*Challenge:*
Rewrite the part that opens with the line containing "The image size is (1920, 1040)." and closes with the line containing "click(181, 359)", replacing "dropdown" with "drop-down list" and leaving everything else unchanged.

◆ ◆ ◆ ◆ ◆

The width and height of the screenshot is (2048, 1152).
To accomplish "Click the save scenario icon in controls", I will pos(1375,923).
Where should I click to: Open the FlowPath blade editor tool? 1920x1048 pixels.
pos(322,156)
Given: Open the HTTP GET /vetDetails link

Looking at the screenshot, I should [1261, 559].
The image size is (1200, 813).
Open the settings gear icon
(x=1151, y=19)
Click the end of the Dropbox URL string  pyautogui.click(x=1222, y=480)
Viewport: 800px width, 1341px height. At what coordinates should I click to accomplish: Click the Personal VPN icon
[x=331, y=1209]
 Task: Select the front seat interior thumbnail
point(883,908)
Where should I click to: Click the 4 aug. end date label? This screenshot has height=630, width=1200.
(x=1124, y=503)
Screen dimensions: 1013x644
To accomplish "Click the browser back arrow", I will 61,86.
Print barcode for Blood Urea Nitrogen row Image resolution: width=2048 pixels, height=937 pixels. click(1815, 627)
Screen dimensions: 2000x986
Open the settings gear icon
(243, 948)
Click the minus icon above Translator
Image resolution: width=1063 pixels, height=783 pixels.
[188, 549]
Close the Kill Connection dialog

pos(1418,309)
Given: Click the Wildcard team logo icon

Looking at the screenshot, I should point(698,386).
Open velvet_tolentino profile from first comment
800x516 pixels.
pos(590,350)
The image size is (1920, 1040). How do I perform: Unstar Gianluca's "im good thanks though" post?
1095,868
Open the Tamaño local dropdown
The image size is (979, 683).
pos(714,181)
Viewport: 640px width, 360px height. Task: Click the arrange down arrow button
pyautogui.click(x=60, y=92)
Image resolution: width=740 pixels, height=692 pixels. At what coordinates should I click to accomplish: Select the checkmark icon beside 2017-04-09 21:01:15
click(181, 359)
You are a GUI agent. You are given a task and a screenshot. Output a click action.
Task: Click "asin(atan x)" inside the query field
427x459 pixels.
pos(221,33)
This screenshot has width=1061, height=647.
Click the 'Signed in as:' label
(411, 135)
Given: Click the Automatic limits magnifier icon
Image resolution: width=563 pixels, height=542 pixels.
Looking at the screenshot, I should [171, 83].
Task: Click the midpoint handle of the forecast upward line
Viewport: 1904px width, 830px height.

◆ ◆ ◆ ◆ ◆

*Result of this task:*
The image size is (1920, 1040). How do I perform: Unstar Gianluca's "im good thanks though" post?
1095,868
Open the Tamaño local drop-down list
The image size is (979, 683).
pos(714,181)
Viewport: 640px width, 360px height. Task: Click the arrange down arrow button
pyautogui.click(x=60, y=92)
Image resolution: width=740 pixels, height=692 pixels. At what coordinates should I click to accomplish: Select the checkmark icon beside 2017-04-09 21:01:15
click(181, 359)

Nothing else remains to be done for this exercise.